[Task material]
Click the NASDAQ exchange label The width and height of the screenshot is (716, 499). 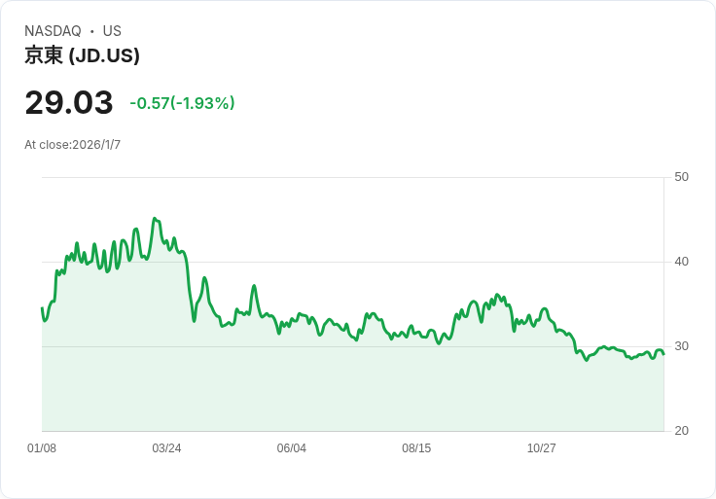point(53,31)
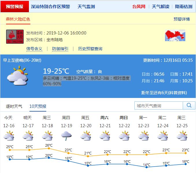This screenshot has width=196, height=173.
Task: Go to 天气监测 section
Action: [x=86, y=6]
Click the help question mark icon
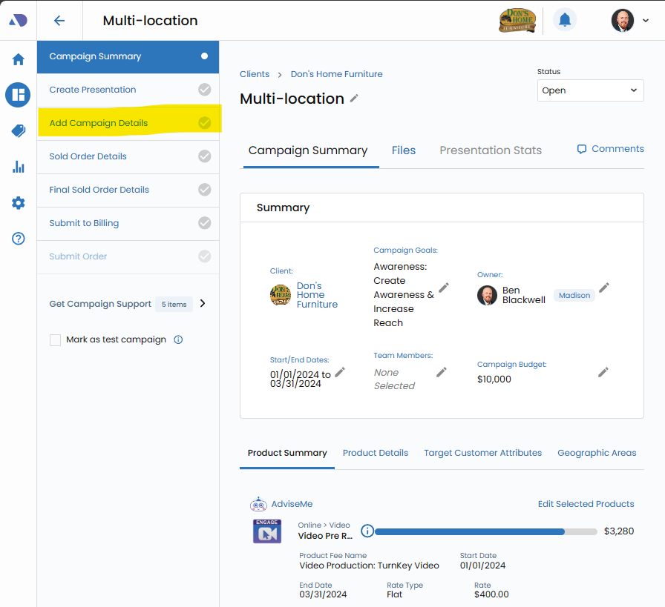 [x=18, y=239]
[/Task material]
[Task material]
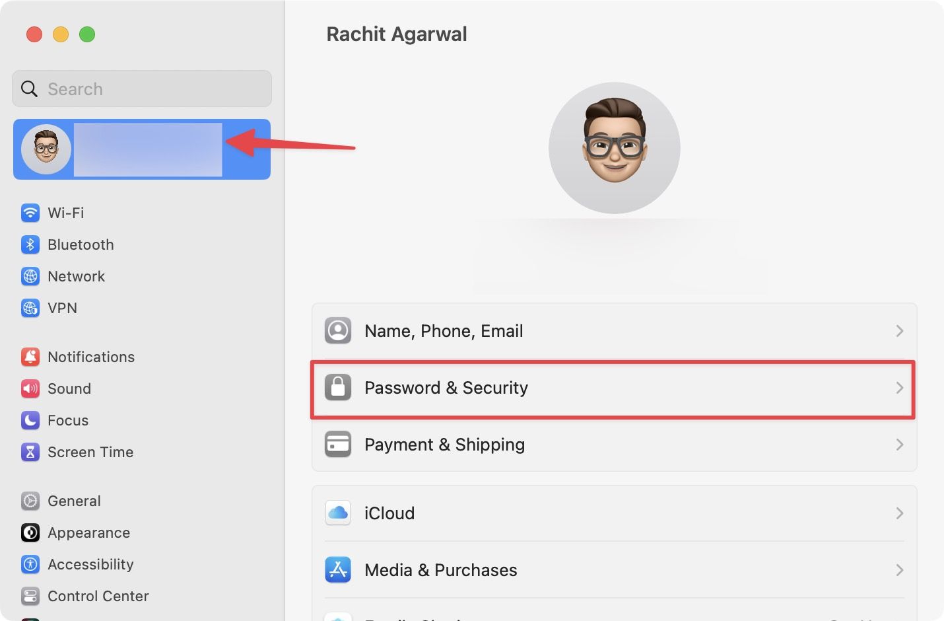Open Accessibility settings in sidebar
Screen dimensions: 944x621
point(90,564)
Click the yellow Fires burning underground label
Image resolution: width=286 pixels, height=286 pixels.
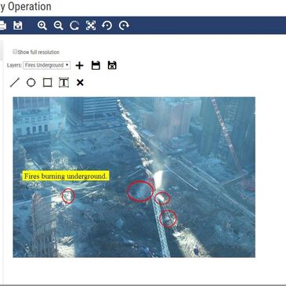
[/Task material]
Problem:
When you reach the line with "Click the yellow" in the records above, start writing out lines exactly, and stop once the line with "Image resolution: width=286" has been written; include nothing else.

Answer to this problem:
Click the yellow Fires burning underground label
Image resolution: width=286 pixels, height=286 pixels.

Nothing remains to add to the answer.